Does DAPT Work as Well for Stroke as It Does for ACS?
Dual antiplatelet therapy (DAPT) with aspirin and another antiplatelet agent such as clopidogrel, prasugrel, or ticagrelor is the go-to preventive therapy for patients who have experienced certain cardiovascular events.
Dual antiplatelet therapy (DAPT) with aspirin and another antiplatelet agent such as clopidogrel, prasugrel, or ticagrelor is the go-to preventive therapy for patients who have experienced certain cardiovascular events. Its effectiveness is particularly good among patients in the post-acute coronary syndrome (ACS) period up to and beyond 1 year.
Clinical hospital pharmacists at Jackson Memorial Hospital and the University of Florida recently conducted a comprehensive literature review addressing the safety and efficacy of DAPT with aspirin and clopidogrel (Plavix) for secondary stroke prevention.
Since the underlying pathophysiology of ACS, ischemic stroke, and transient ischemic attack (TIA) are similar, it would stand to reason that all 3 would respond to DAPT. Nevertheless, DAPT’s effectiveness is less defined in ischemic stroke and TIA than in ACS.
Three large studies (MATCH, CHARISMA, and SPS3) compared DAPT with single antiplatelet therapy in patients with ischemic events. Those who received DAPT were more likely to experience bleeding than those who did not. In addition, these studies did not demonstrate an appreciable reduction in ischemic events with DAPT.

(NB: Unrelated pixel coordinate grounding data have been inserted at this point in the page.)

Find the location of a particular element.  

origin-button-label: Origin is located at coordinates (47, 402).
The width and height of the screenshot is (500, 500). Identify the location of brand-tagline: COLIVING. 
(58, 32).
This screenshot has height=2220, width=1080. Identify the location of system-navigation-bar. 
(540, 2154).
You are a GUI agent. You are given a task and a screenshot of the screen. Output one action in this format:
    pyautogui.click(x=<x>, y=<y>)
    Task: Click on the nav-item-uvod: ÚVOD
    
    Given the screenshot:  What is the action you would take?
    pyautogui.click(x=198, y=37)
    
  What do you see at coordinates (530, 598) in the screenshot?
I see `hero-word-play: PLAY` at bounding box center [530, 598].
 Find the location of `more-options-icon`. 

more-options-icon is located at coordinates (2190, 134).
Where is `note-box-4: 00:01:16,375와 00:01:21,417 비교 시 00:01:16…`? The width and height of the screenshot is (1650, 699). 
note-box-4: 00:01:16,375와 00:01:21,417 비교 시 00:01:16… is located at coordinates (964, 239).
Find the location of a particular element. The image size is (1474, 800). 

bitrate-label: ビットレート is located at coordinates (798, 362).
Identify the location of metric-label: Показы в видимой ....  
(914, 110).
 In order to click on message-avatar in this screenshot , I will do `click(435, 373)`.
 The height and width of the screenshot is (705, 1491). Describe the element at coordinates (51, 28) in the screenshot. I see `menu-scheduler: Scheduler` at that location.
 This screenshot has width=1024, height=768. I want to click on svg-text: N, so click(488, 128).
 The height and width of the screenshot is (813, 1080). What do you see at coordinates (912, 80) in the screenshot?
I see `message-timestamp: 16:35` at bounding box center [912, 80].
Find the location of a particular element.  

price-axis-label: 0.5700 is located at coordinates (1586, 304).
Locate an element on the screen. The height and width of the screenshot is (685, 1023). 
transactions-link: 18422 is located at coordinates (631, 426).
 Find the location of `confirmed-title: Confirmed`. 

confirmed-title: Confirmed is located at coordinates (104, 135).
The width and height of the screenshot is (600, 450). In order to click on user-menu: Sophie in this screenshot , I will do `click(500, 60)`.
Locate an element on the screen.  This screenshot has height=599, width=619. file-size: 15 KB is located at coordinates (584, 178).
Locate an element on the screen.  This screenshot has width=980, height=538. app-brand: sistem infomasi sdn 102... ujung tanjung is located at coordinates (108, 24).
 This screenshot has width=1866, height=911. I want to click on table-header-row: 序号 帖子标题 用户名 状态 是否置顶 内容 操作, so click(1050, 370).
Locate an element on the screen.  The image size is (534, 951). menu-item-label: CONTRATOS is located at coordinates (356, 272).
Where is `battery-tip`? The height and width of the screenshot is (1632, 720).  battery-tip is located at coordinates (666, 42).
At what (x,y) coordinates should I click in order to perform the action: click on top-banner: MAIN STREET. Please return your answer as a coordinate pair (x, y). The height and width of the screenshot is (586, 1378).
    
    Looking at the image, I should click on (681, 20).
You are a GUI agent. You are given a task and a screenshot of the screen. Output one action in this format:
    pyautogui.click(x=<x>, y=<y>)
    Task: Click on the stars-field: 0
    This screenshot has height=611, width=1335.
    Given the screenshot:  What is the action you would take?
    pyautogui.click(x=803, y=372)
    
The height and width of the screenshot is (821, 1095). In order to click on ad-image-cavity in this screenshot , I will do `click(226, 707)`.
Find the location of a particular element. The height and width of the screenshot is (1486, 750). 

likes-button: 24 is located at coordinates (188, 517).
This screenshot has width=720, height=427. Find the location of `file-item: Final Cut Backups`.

In 2 other large studies (FASTER and CHANCE), researchers examined DAPT with aspirin and clopidogrel started within 24 hours of the primary ischemic event. They documented fewer secondary ischemic events, but both studies had flaws.
FASTER couldn't reach its enrollment target and was terminated early. CHANCE was conducted in an entirely Chinese group, and due to strict enrollment requirements, all patients were at low risk for hemorrhage.
Current guidelines recommend against routine DAPT use for secondary stroke prevention. Aspirin and clopidogrel DAPT appears effective only for patients with minor stroke or TIA when started within 24 hours of the ischemic event and continued for a maximum of 21 days.
Future studies may provide evidence that DAPT can prevent recurrent ischemic stroke. If they do, the durations of treatment will need to be defined, and pharmacists will need to ensure that DAPT is discontinued appropriately to minimize bleeding risk.
The current review titled “Dual antiplatelet therapy with clopidogrel and aspirin after ischemic stroke: A review of the evidence” was published in the October 1, 2015, edition of the Journal of the American Society of Health-System Pharmacists.